» **Exercise tasks**:
- 1) Name every geographic place (state, county, town, or locality) mentioned in the article on the oyster project investigation.
- 2) From the article on the oyster project investigation, quote word for word the stretch from "September 19, 1999|By" through "an 11-month period.".

» **Document text**:
Prosecutors investigate oyster project

Criminal probe targets $1 million restoration of Piney Point facility

Audits raise questions

State acknowledges work was hurried to satisfy grant terms

September 19, 1999|By Thomas W. Waldron and Timothy B. Wheeler | Thomas W. Waldron and Timothy B. Wheeler,SUN STAFF

Maryland prosecutors have launched a criminal investigation of a state oyster-replenishment project that auditors say skirted procurement laws and sent at least $284,000 in no-bid fees to an Annapolis consultant over an 11-month period.

The investigation by the attorney general's office centers on the $1 million rebuilding of the Piney Point oyster cultivation facility in St. Mary's County in 1996 and 1997, a project that state officials acknowledge was mishandled in a rush to produce oysters to satisfy the terms of a federal grant.

General Assembly auditors, who are finishing a regularly scheduled review of the Department of Natural Resources, came across evidence of possible criminal conduct connected with the project and referred the matter to prosecutors in the attorney general's office, DNR officials said.

It is not clear which aspect of the project is being investigated. An earlier audit by the DNR raised significant concerns, ranging from a lack of competitive bidding to scant financial oversight. The internal 1997 audit was recently made public at the request of The Sun.

Working with an Anne Arundel County grand jury, the attorney general's office has issued at least two subpoenas for records, including one last month to the Maryland Watermen's Association, which was designated, at least nominally, to run the project.

» **Given material**:
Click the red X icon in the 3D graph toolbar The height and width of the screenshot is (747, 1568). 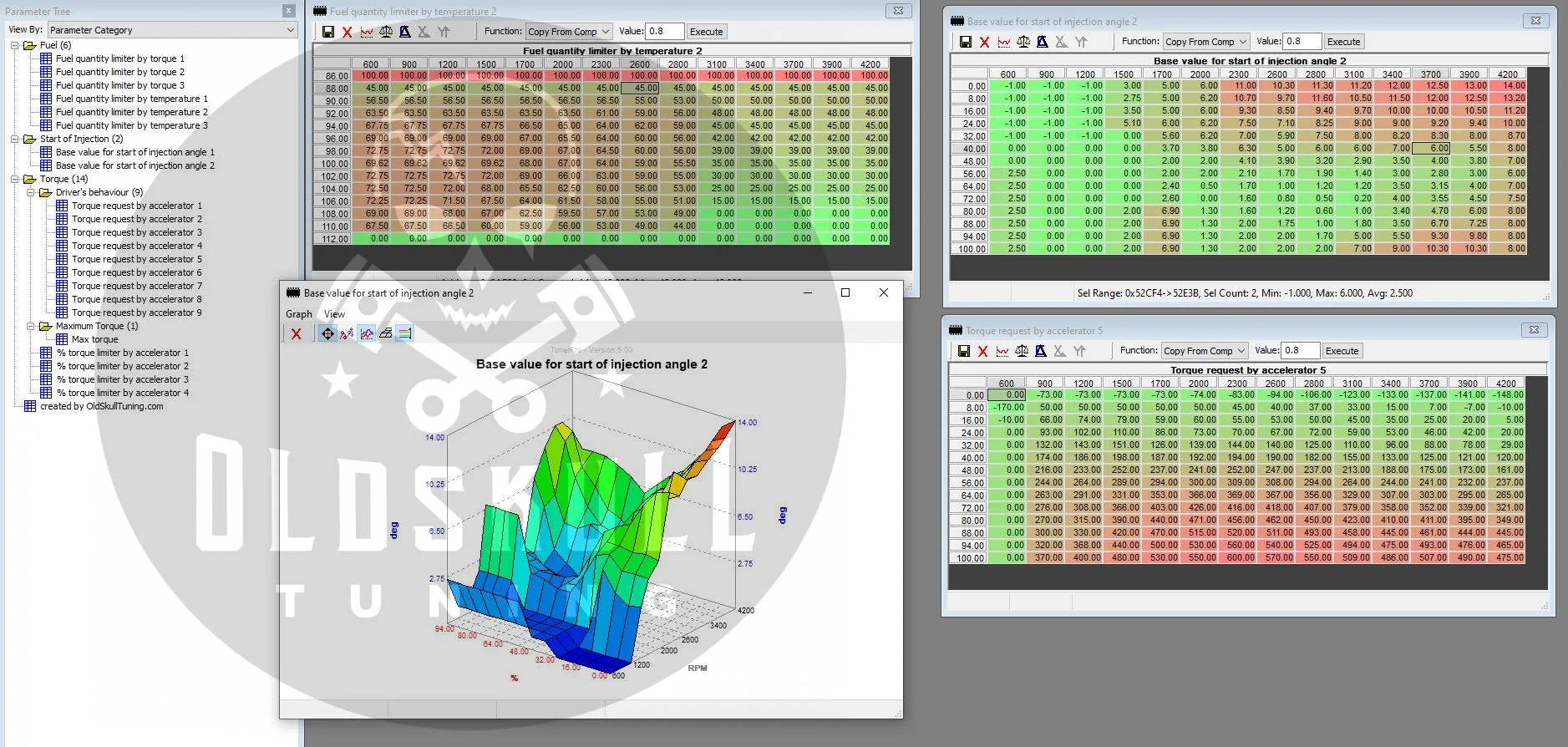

» **Outputs by task**:
- 1)
- Maryland
- Piney Point
- St. Mary's County
- Annapolis
- Anne Arundel County

- 2)
September 19, 1999|By Thomas W. Waldron and Timothy B. Wheeler | Thomas W. Waldron and Timothy B. Wheeler,SUN STAFF

Maryland prosecutors have launched a criminal investigation of a state oyster-replenishment project that auditors say skirted procurement laws and sent at least $284,000 in no-bid fees to an Annapolis consultant over an 11-month period.